_SET PROBLEM A:_ In the code review thread, which Unsafe method is named as a way to generate a store with explicit Release semantics?
_SET PROBLEM B:_ Continue the code review thread from its last sentence.
━━━ PASSAGE TO READ ━━━
RFR: 8318446: C2: optimize stores into primitive arrays by combining values into larger store

Tue Jan 23 08:51:30 UTC 2024

On Tue, 23 Jan 2024 03:18:39 GMT, Dean Long <dlong at openjdk.org> wrote:

>>> I took a quick look and I don't see where the code checks that all the candidate stores are using MemNode::unordered and that there aren't memory barriers in between.
>> 
>> @dean-long How would the graph look like if there were memory barriers? Would there not be something on the memory graph or control graph which is neither a Store nor a RangeCheck? Any what exactly is your concern about `MemNode::unordered`? Would you mind explaining or giving some examples?
>
>> How would the graph look like if there were memory barriers? Would there not be something on the memory graph or control graph which is neither a Store nor a RangeCheck?
> 
> Yes, I think so.  See for example GraphKit::insert_mem_bar().
> 
>> Any what exactly is your concern about `MemNode::unordered`? Would you mind explaining or giving some examples?
> 
> Any stores with explicit Release semantics, for example, probably expect that ordering to preserved.  It looks like such a store can be generated using Unsafe.putByteRelease().  So I would think that the only stores that can take part in this optimization should be using "unordered".  How would your optimization apply to the following cases?
> 
> case 1:
> Unsafe.putByteRelease(array1, offset+0, 'A');
> Unsafe.putByteRelease(array1, offset+1, 'A');
> 
> case2:
> Unsafe.putByteRelease(array1, offset+0, 'A');
> Unsafe.putByteRelease(array1, offset+3, 'A');
> Unsafe.putByteRelease(array1, offset+1, 'A');
> 
> In case 1, I don't think it's safe to turn this into a 16-bit store unless the store is atomic, otherwise another thread might see the writes in the wrong order.  Likewise for case 2, another thread shouldn't be able to observe the writes in the wrong order.
━━━ MATERIAL SHOWN ━━━
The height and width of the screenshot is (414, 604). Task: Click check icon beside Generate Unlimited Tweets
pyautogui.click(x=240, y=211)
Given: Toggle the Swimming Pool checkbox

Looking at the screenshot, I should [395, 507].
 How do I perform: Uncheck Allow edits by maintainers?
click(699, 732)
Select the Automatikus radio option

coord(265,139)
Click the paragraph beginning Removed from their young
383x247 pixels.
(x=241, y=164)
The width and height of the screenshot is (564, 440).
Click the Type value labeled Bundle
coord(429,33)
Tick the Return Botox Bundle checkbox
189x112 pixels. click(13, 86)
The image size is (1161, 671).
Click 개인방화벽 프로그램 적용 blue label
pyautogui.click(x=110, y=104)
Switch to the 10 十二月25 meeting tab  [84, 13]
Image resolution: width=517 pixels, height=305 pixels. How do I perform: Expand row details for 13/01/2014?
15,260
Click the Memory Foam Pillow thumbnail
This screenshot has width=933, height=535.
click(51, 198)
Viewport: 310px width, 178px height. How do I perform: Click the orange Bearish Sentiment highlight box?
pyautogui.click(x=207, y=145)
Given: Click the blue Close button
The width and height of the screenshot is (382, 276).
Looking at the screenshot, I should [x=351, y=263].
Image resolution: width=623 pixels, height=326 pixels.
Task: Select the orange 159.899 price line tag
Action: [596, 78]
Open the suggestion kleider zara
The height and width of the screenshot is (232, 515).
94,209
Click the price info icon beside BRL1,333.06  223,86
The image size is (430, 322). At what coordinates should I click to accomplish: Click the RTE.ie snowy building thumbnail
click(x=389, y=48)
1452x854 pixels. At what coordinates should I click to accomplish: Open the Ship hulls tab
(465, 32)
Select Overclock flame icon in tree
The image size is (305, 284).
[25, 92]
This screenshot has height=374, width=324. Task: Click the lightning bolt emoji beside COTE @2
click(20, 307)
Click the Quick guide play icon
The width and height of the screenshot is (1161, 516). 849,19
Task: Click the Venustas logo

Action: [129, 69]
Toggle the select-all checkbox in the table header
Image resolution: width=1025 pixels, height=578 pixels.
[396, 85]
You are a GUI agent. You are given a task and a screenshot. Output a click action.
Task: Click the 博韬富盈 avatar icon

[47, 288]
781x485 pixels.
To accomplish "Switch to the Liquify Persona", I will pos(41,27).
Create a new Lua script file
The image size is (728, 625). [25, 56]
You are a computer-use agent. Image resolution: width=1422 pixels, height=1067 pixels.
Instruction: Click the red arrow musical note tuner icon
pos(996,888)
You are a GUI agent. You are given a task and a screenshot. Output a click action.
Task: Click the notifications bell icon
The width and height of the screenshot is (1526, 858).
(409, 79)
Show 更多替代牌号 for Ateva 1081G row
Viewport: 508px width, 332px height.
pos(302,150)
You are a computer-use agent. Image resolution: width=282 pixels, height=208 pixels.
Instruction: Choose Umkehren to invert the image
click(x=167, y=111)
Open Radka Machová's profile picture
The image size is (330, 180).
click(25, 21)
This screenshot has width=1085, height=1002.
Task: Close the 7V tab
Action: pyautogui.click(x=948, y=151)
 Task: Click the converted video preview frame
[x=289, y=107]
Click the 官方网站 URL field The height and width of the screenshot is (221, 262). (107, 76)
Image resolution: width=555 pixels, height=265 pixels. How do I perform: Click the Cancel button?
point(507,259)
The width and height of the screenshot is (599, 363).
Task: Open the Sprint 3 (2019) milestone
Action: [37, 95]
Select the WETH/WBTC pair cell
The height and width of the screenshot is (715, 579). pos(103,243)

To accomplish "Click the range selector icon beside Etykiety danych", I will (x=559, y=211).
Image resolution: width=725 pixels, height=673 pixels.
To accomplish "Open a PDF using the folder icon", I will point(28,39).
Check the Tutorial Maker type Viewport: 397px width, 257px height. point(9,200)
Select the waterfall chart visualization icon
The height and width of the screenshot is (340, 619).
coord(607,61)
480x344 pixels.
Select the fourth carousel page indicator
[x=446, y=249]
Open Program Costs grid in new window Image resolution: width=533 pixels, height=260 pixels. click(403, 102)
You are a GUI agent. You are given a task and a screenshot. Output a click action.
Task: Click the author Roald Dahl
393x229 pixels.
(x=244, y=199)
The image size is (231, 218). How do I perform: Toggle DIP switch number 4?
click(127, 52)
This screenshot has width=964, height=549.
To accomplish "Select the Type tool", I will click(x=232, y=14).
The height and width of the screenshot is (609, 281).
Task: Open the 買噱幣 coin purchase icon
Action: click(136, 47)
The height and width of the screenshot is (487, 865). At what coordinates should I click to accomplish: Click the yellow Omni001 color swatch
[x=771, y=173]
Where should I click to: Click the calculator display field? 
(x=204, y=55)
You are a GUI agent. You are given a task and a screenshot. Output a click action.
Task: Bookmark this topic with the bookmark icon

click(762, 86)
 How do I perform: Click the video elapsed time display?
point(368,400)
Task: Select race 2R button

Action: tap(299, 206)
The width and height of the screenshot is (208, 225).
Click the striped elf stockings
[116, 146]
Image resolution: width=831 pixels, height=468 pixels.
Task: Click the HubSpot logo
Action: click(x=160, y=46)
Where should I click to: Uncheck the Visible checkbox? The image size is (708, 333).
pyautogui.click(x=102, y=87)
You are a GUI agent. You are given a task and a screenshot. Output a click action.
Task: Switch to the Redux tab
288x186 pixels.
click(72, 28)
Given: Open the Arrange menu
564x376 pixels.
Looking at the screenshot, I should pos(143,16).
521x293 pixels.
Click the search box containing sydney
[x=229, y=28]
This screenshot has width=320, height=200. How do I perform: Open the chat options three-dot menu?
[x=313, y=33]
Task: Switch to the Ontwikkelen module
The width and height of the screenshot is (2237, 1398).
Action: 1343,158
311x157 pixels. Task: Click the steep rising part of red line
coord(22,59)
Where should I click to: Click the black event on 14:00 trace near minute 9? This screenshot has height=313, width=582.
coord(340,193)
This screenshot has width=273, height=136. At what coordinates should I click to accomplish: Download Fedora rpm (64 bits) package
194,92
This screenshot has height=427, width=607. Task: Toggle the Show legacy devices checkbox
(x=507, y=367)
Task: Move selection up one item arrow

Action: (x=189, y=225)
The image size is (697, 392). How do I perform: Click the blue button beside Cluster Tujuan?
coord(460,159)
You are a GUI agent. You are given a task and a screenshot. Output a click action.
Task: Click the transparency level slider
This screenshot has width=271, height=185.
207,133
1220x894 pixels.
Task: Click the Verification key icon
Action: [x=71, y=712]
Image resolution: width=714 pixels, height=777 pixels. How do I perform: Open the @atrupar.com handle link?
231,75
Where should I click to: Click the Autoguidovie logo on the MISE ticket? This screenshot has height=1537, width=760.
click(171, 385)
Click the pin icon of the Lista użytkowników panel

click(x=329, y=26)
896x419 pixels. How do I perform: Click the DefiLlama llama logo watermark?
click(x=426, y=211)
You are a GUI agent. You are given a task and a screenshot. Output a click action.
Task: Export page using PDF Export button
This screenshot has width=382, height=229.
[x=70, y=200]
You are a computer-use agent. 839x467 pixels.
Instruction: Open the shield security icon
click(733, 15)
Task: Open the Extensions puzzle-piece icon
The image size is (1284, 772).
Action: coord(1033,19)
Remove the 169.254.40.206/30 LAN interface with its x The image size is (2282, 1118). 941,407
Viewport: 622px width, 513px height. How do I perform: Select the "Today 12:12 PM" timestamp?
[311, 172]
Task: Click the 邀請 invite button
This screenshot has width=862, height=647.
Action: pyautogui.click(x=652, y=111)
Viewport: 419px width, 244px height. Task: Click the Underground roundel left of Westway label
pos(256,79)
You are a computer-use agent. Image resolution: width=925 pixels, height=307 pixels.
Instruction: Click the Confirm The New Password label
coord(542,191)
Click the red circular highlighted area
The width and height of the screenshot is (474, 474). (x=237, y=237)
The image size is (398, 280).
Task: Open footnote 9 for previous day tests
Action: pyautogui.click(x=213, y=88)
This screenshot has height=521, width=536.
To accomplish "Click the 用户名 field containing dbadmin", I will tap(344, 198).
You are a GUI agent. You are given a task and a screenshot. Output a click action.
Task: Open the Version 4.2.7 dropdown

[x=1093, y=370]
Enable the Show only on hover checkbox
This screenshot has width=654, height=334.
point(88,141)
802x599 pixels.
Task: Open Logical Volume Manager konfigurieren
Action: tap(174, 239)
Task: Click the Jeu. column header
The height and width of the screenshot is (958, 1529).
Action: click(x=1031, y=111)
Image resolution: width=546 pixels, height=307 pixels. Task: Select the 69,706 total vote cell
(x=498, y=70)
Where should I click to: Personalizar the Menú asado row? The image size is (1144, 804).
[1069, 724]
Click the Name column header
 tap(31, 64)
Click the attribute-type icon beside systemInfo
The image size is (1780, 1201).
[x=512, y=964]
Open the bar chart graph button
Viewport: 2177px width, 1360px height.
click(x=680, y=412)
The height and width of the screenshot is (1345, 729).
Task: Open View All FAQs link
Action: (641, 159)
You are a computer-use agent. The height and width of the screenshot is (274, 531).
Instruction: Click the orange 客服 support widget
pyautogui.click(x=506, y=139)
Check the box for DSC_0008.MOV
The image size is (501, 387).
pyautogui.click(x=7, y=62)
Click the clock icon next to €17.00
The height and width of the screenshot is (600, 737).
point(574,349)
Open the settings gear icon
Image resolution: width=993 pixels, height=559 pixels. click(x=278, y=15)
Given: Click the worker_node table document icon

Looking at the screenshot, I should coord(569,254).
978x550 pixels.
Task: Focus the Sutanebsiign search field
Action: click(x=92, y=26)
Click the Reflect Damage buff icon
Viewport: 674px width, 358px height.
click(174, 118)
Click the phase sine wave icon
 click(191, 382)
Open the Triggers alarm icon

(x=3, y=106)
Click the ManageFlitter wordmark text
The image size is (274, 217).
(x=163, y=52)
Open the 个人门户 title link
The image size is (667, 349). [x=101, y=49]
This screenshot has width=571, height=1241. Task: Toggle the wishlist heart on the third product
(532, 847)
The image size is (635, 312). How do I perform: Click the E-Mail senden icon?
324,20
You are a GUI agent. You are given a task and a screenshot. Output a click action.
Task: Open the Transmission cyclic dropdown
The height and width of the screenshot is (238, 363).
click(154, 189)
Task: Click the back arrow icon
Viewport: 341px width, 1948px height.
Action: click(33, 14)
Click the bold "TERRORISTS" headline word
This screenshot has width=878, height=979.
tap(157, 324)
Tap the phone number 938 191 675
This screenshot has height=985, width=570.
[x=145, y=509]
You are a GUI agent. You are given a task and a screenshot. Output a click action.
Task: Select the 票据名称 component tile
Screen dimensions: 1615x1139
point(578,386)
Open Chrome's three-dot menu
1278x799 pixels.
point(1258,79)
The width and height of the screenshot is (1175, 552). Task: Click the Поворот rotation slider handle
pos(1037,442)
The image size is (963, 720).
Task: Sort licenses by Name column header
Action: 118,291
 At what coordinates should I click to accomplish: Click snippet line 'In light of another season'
━━━
_EXERCISE RESPONSE A:_ Unsafe.putByteRelease()

_EXERCISE RESPONSE B:_
@dean-long Ok, but if there is something else on the memory graph than the Stores, or something else on the control-graph than the RangeCheck, then the optimization bails out. I also created an example with `Unsafe.putByteRelease`, and some other variants:

import jdk.internal.misc.Unsafe;

public class Test {
    static final Unsafe UNSAFE = Unsafe.getUnsafe();

    public static void main(String[] strArr) {
        byte[] a = new byte[100];
        for (int i = 0; i < 10_000; i++) {
            test1(a);
            test2(a);
            test3(a);
            test4(a);
        }
    }

    static void test1(byte[] a) {
        UNSAFE.putByte(a, UNSAFE.ARRAY_BYTE_BASE_OFFSET + 0, (byte)0xf1);
        UNSAFE.putByte(a, UNSAFE.ARRAY_BYTE_BASE_OFFSET + 1, (byte)0xf2);
        UNSAFE.putByte(a, UNSAFE.ARRAY_BYTE_BASE_OFFSET + 2, (byte)0xf3);
        UNSAFE.putByte(a, UNSAFE.ARRAY_BYTE_BASE_OFFSET + 3, (byte)0xf4);
    }

    static void test2(byte[] a) {
        UNSAFE.putByteVolatile(a, UNSAFE.ARRAY_BYTE_BASE_OFFSET + 0, (byte)0xf1);
        UNSAFE.putByteVolatile(a, UNSAFE.ARRAY_BYTE_BASE_OFFSET + 1, (byte)0xf2);
        UNSAFE.putByteVolatile(a, UNSAFE.ARRAY_BYTE_BASE_OFFSET + 2, (byte)0xf3);
        UNSAFE.putByteVolatile(a, UNSAFE.ARRAY_BYTE_BASE_OFFSET + 3, (byte)0xf4);
    }

    static void test3(byte[] a) {
        UNSAFE.putByteRelease(a, UNSAFE.ARRAY_BYTE_BASE_OFFSET + 0, (byte)0xf1);
        UNSAFE.putByteRelease(a, UNSAFE.ARRAY_BYTE_BASE_OFFSET + 1, (byte)0xf2);
        UNSAFE.putByteRelease(a, UNSAFE.ARRAY_BYTE_BASE_OFFSET + 2, (byte)0xf3);
        UNSAFE.putByteRelease(a, UNSAFE.ARRAY_BYTE_BASE_OFFSET + 3, (byte)0xf4);
    }

    static void test4(byte[] a) {
        UNSAFE.putByteOpaque(a, UNSAFE.ARRAY_BYTE_BASE_OFFSET + 0, (byte)0xf1);
        UNSAFE.putByteOpaque(a, UNSAFE.ARRAY_BYTE_BASE_OFFSET + 1, (byte)0xf2);
        UNSAFE.putByteOpaque(a, UNSAFE.ARRAY_BYTE_BASE_OFFSET + 2, (byte)0xf3);
        UNSAFE.putByteOpaque(a, UNSAFE.ARRAY_BYTE_BASE_OFFSET + 3, (byte)0xf4);
    }
}

`java --add-modules java.base --add-exports java.base/jdk.internal.misc=ALL-UNNAMED --add-exports java.base/jdk.internal.util=ALL-UNNAMED -XX:CompileCommand=compileonly,Test::test* -XX:CompileCommand=printcompilation,Test::test* -XX:+TraceMergeStores -XX:-PrintIdeal Test.java`

Only `test1` applies the optimization. If you enable `PrintIdeal`, then you can see that all others have `MemBarCPUOrder` nodes, which are on both the memory and control path. That's the reason my algorithm does not merge them.

I'll add this to the regression tests.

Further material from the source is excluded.